Instructions for the task »
Count the lines in the rows that contain the string "logo", treating uppercase and lowercase as different. Give only the number.

Record extracts »
━━━━━━━━

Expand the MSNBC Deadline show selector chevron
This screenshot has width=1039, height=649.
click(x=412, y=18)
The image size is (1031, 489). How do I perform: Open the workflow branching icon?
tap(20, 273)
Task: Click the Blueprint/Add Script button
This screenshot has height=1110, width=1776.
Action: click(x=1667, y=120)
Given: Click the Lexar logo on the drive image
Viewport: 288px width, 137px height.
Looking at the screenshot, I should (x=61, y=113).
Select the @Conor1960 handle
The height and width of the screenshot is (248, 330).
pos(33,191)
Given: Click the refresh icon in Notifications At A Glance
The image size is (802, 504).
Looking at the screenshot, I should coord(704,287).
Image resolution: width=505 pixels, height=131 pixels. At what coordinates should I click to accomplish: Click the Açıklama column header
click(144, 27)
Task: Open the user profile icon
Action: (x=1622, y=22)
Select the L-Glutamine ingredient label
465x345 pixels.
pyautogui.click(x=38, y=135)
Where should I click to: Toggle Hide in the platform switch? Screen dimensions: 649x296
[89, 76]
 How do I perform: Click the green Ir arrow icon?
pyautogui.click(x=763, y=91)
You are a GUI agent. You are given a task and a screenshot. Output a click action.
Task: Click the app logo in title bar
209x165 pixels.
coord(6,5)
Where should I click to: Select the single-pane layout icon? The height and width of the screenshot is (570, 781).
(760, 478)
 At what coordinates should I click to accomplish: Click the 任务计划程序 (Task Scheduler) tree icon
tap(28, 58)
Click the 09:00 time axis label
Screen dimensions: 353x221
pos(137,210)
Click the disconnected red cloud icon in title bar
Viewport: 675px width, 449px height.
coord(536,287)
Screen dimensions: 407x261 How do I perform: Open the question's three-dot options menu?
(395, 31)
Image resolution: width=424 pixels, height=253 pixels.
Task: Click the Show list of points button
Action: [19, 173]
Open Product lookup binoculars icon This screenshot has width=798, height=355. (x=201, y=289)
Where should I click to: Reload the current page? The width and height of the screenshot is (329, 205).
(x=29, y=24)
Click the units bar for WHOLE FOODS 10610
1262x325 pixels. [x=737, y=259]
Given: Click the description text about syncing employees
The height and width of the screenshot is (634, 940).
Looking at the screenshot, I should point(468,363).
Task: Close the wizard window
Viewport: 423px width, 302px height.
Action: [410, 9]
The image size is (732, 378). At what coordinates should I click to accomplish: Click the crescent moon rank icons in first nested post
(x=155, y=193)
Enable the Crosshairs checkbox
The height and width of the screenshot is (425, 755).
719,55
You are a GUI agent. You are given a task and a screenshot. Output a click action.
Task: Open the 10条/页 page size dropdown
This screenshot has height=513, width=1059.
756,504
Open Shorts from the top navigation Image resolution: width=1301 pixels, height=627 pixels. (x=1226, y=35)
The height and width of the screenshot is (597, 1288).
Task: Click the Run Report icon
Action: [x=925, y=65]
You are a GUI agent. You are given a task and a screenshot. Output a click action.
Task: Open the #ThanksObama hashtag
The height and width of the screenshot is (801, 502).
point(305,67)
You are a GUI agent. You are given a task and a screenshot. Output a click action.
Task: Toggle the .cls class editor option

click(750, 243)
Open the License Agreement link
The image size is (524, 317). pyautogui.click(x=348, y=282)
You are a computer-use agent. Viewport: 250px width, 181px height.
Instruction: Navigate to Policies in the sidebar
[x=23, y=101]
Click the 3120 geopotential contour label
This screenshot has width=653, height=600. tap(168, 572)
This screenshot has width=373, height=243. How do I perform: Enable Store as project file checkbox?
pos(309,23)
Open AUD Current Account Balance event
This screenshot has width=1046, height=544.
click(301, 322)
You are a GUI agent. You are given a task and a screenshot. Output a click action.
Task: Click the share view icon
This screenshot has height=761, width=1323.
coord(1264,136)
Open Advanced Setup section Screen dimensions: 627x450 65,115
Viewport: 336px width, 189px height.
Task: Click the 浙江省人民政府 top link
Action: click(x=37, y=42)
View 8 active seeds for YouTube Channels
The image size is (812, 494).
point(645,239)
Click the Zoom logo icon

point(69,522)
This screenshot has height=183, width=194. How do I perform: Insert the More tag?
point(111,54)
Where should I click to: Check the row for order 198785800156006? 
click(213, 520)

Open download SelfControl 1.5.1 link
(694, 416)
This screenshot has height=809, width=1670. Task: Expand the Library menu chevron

━━━━━━━━

Answer to the task »
3